Inspirée par le topos pictural de la naissance de Vénus (Botticelli, Cabanel, Bouguereau), l’artiste pose un geste de réappropriation du corps féminin. Historiquement, puisque les femmes ont été, pendant longtemps, tenues loin du domaine artistique, qu’il soit littéraire, pictural ou théâtral, elles ont souvent eu peu accès aux arts et beaucoup moins de visibilité ; puisque moins valorisées, leurs travaux se sont moins bien conservés au fil du temps.
Ariane Lebeau s’intéresse également à des artistes plus contemporaines qui, comme elles, étudient le corps féminin. Parmi elles, elle cite Orlan et ses Sept opérations chirurgicales, qui fait de son corps une sculpture vivante. Le travail de Gina Pane autour du corps et de la douleur a aussi été source d’inspiration, notamment avec Azione sentimentale.
Poser un regard et être regardé.e
« Un simple survol de l’histoire de l’art permet de constater que les façons dont le corps des femmes sont majoritairement représentés au fil de l’histoire de l’art émergent d’idéaux imaginaires issus de la dominance du regard masculin. Aujourd’hui, en tant que femme, praticienne et chercheuse, comment puis-je m’affranchir de ces représentations et me les réapproprier? »
Ariane Lebeau, résumé de son mémoire
Ses angles de recherche se concentrent actuellement sur la question de la multiplicité des regards : celui du public, posé sur une œuvre qui, malgré sa beauté, ne représente pas la réalité du corps féminin, celui de l’artiste sur son modèle, et bien sûr, le male gaze social. À l’heure où les réseaux sociaux nous permettent de faire sans cesse défiler des images, des représentations idéalisées et peu réalistes des corps, notamment celui féminin, Ariane pose ce geste de réappropriation en cherchant à montrer le corps féminin non en tant qu’objet, mais en tant que matériau artistique et performatif.

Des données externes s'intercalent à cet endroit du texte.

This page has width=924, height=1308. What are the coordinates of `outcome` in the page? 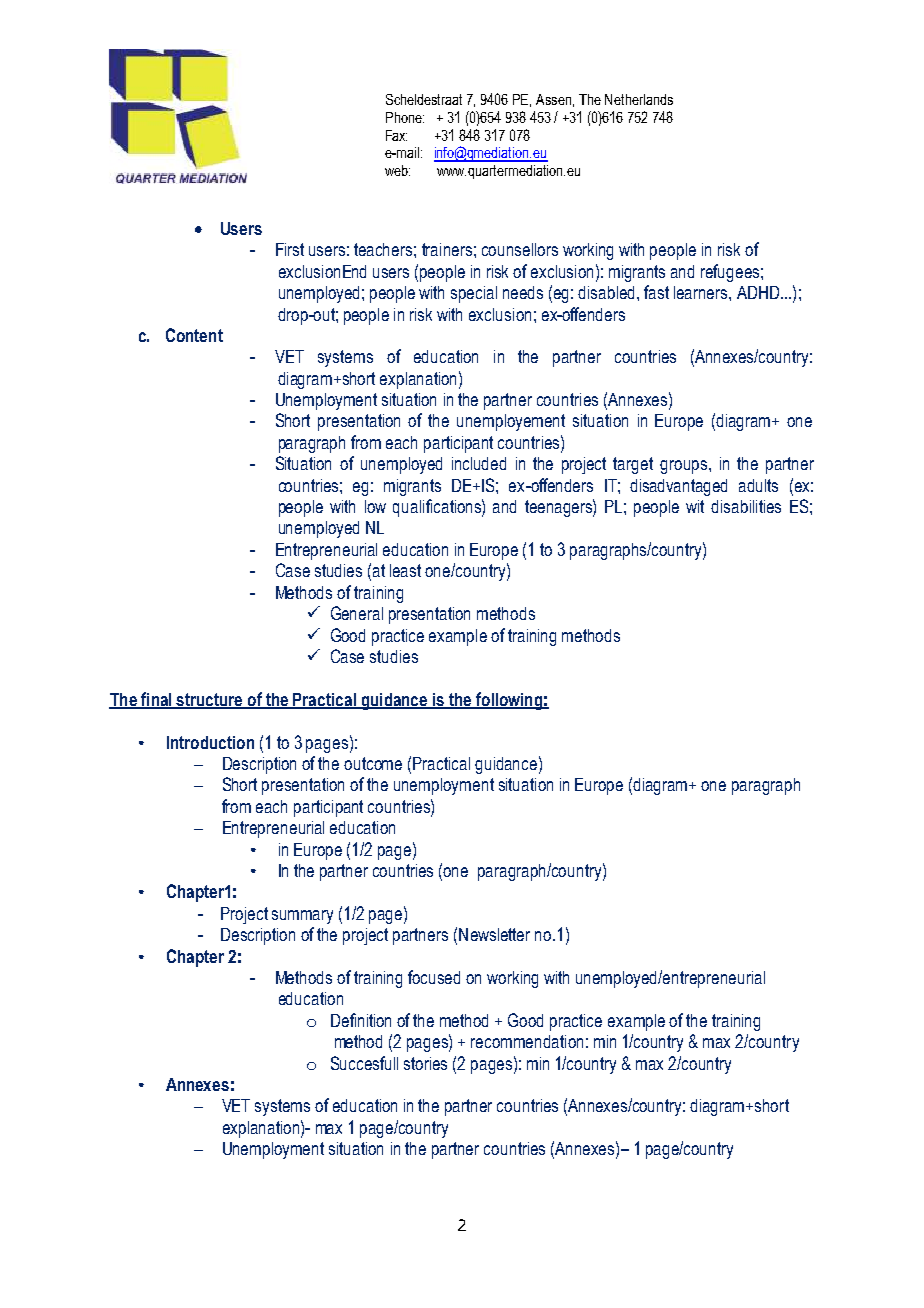 It's located at (373, 763).
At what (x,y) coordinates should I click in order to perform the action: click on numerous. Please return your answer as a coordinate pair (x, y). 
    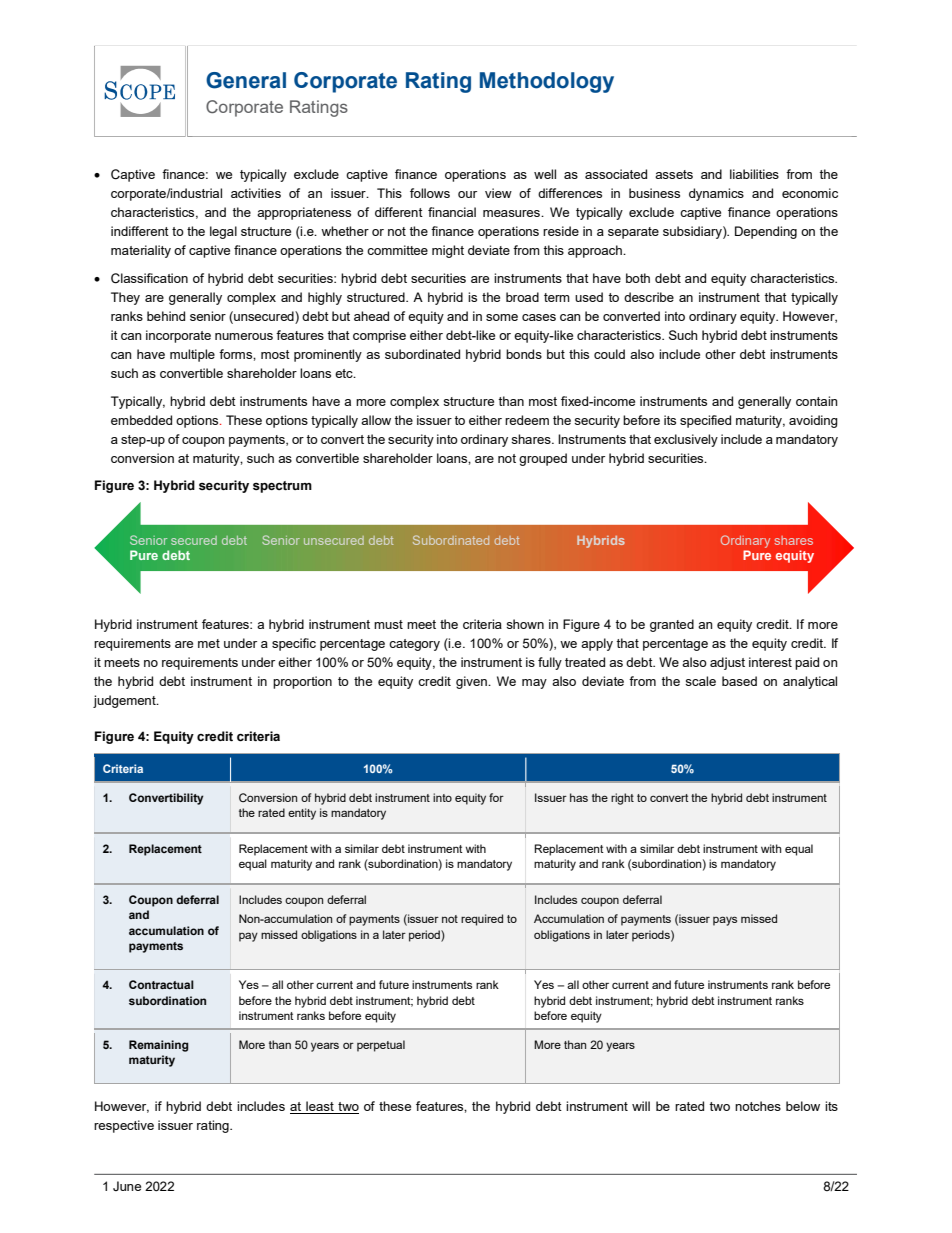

La vidéo performance : Défaire la Muse
Pour son projet de fin de maîtrise, Ariane Lebeau a présenté une vidéo performance à l’atelier Silex ce mois-ci. Dans son exposition Défaire la Muse, Ariane adopte une double posture : elle se trouve à la fois dans la position du peintre et dans celle du modèle. Elle tente, comme le faisaient les modèles, de garder la pose : au-delà de l’inconfort de la pratique, les modèles sont idéalisés, frôlant parfois la caricature. On peut penser à La Grande Odalisque d’Ingres, à qui le peintre a rajouté des vertèbres afin d’allonger la silhouette féminine, bien que cela ne soit pas représentatif du corps des femmes, mais esthétiquement perçu comme une caractéristique de beauté.
Pour son exposition, l’artiste a remporté la semaine dernière le Prix du Musée de la performance, remis par Besnik Haxhillari et Flutura Preka (The Two Gullivers).
Pleine d’idées, Ariane Lebeau souhaite continuer à explorer ce thème dans ses projets à venir. Faire tenir toutes ses idées dans le cadre de son mémoire a nécessité bien des sacrifices et des idées mises de côté pour plus tard. L’aboutissement d’un projet pensé pendant plusieurs longs mois lui ont permis de proposer une œuvre réfléchie et travaillée.
« [Défaire la Muse est] mon oeuvre la plus juste et la plus complète »
Ariane Lebeau, entretien avec Zone Campus.
Ariane Lebeau a trouvé son média d’expression avec la vidéo-performance… Sans pour autant vouloir s’y limiter ! Curieuse d’explorer d’autres formes artistiques, elle participera à l’exposition Recycl’ART Terrebonne, donnée au centre d’artistes le Rond-Point d’août à octobre prochain, dans Lanaudière. En s’inscrivant dans le thème « Traçabilité » de cette année, Ariane proposera une œuvre qui questionnera la question de l’héritage des objets, de leur transmission temporelle, de l’archéologie, toujours dans une perspective de remise en question du regard traditionnel posé sur la muse.